Kabam didn’t reveal its margins, except to say that the company was profitable (which I honestly hope should be the case for any mature freemium gaming company).
Kabam was a pioneer in midcore freemium gaming on Facebook. Unlike Zynga, they didn’t focus on reaching the largest audience possible or the stereotypical 35-year-old female casual gamer. Instead, they cultivated a smaller player base (usually more male) that spent more on average to play. As Facebook became a more challenging environment, they pivoted to mobile like many other game developers did. That mobile business, which includes extensions of their Kingdoms of Camelot franchise, is now a more-than $100 million business.
Another tidbit the company shared was that it was valued at at least $500 million during a May 2011 round of funding that raised $75 million for the company. It also said the recent strategic investment from Warner Bros. Entertainment Inc. and Metro-Goldwyn-Mayer Studios Inc. was secondary, with the investors purchasing shares from earlier investors. On top of that, it says it has $45 million in cash in the bank.
So why reveal all this? Kabam says it’s to “establish who’s leading.”
But we occasionally see companies do this from time to time as positioning ahead of a sale or additional investment. Seattle’s PopCap actively talked about a potential IPO for months before EA turned around and bought the company for up to $1.3 billion including earnouts.
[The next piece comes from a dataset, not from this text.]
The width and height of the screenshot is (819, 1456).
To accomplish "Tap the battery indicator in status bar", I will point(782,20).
The thing is that Kabam has raised at least $125 million. That’s substantially more than what other midcore developers like Kixeye, which has $19 million in funding, have raised. That just means the bar for an exit, whether that’s through a sale or through a public offering, is much higher. Kabam has mentioned an IPO in the past as a possibility, depending on what’s right for the company.
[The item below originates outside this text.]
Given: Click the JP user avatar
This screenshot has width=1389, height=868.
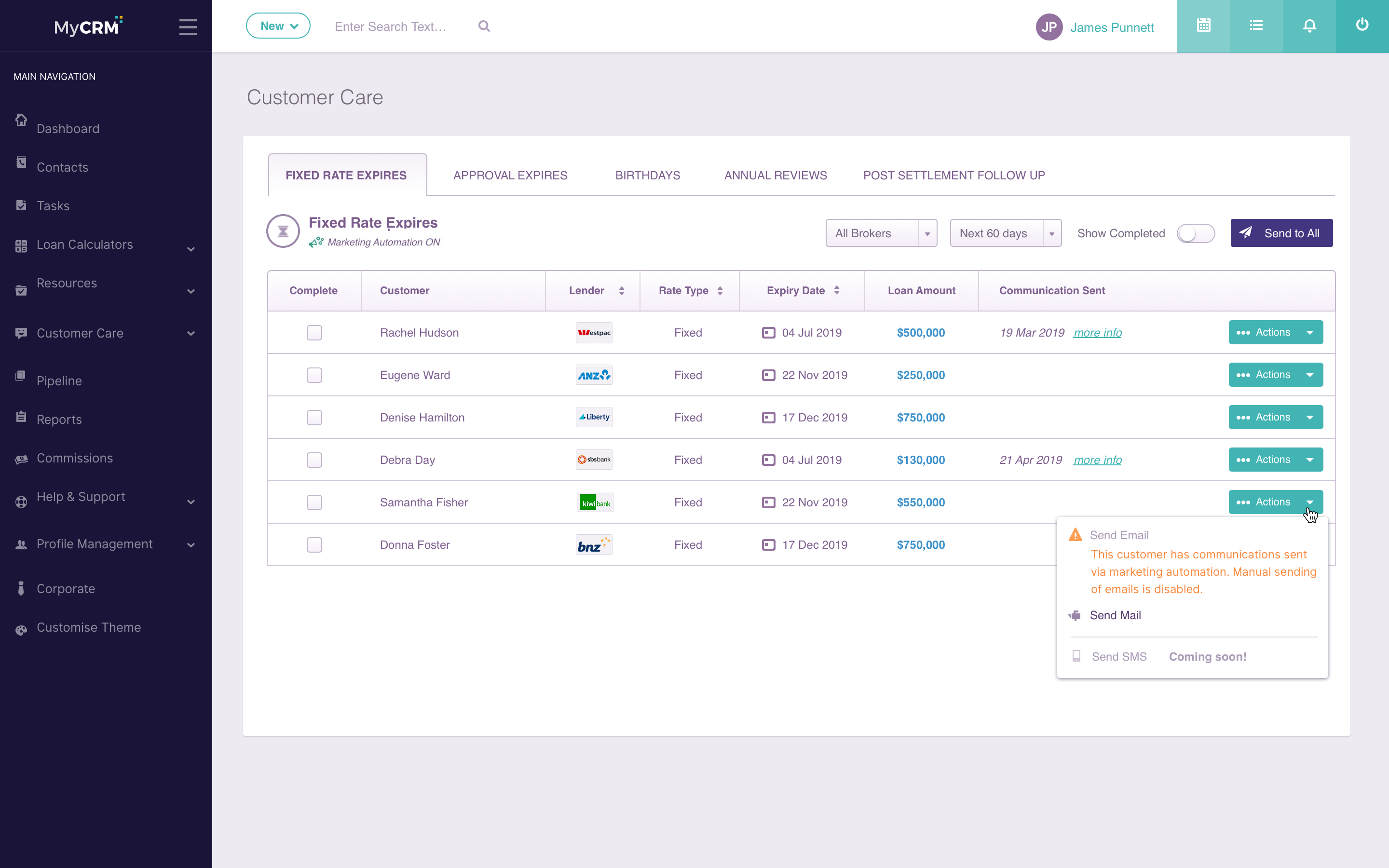Looking at the screenshot, I should pyautogui.click(x=1049, y=27).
But given how Zynga performed through 2012, it would be hard to imagine that public market investors have the appetite for another freemium gaming IPO. Zynga is valued at 4.5 times the at-least $500 million that Kabam said it was worth in the 2011 round, on at least six times the revenue.
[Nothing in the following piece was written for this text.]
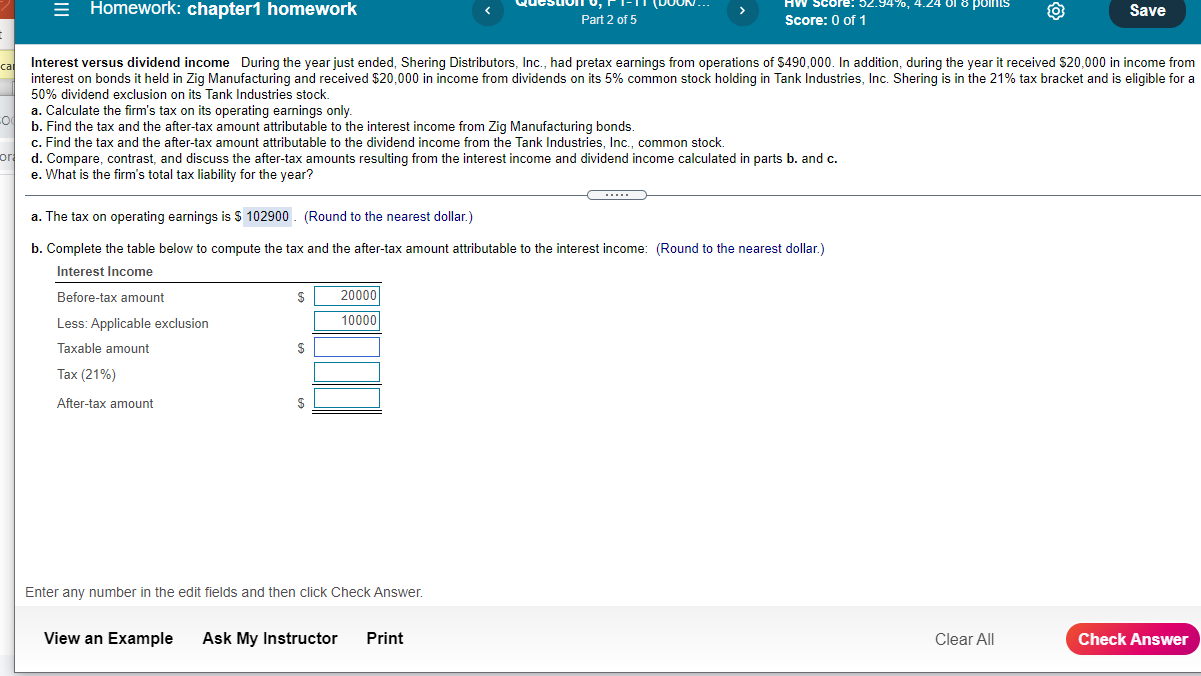Expand the dotted divider between question and answers
This screenshot has height=676, width=1201.
point(616,194)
Then there are only a handful of companies in the world, like EA, Zynga, Nexon, DeNA and GREE, that could even make an offer that would clear the bar for investors. Zynga has appeared to shy away from larger acquisitions after its shares were clobbered in the wake of the $180 million OMGPOP deal and CEO Mark Pincus’ April 2012 remarks that the company was looking at more deals of that size.
Many other game developers of similar or slightly smaller size face a conundrum — there is an inhospitable public market, a relatively small number of potential buyers and lower valuations of publicly-traded comparable companies. This has meant that there might still be some misalignment between what game developers and acquirers are expecting to see in M&A discussions. This may be why we haven’t seen any big ticket acquisitions of game developers recently — at least outside of Japan, China and South Korea. (Japan is a completely different story with the Pokelabo and Gloops deals.)
How long will this stalemate go on? We’ll see!